• **Extract provided**:
Studio album by You Say Party
- Released: September 2005
- Genre: Indie rock, dance-punk
- Length: 44:53
- Label: Sound Document
- Producer: Shawn Cole

You Say Party chronology
| Danskwad (2004) | Hit the Floor! (2005) | Lose All Time (2007) |

= Hit the Floor! =

Hit the Floor! is the debut album from You Say Party (formerly You Say Party! We Say Die!), a dance-punk band hailing from Abbotsford, British Columbia. It was released in September, 2005 by the indie label Sound Document, and on vinyl by Reluctant Recordings in March, 2006.

Although it was listed in numerous places as You Say Party's first release, the band had in fact independently released an EP in 2004, entitled danskwad.

On the CD, the track "Repocamix Meow!" can be found at the end of "Don't Wait Up" while the track can be heard on the record by playing the inside-out groove at the end of Side B.

• **Data segment**:

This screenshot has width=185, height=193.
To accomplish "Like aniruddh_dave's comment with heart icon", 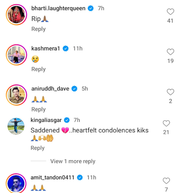I will 171,92.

• **Problem statement**:
Reproduce word for word the passage of the Hit the Floor! article between "Although it was" and "end of Side B.", inclusive.

• **Exercise response**:
Although it was listed in numerous places as You Say Party's first release, the band had in fact independently released an EP in 2004, entitled danskwad.

On the CD, the track "Repocamix Meow!" can be found at the end of "Don't Wait Up" while the track can be heard on the record by playing the inside-out groove at the end of Side B.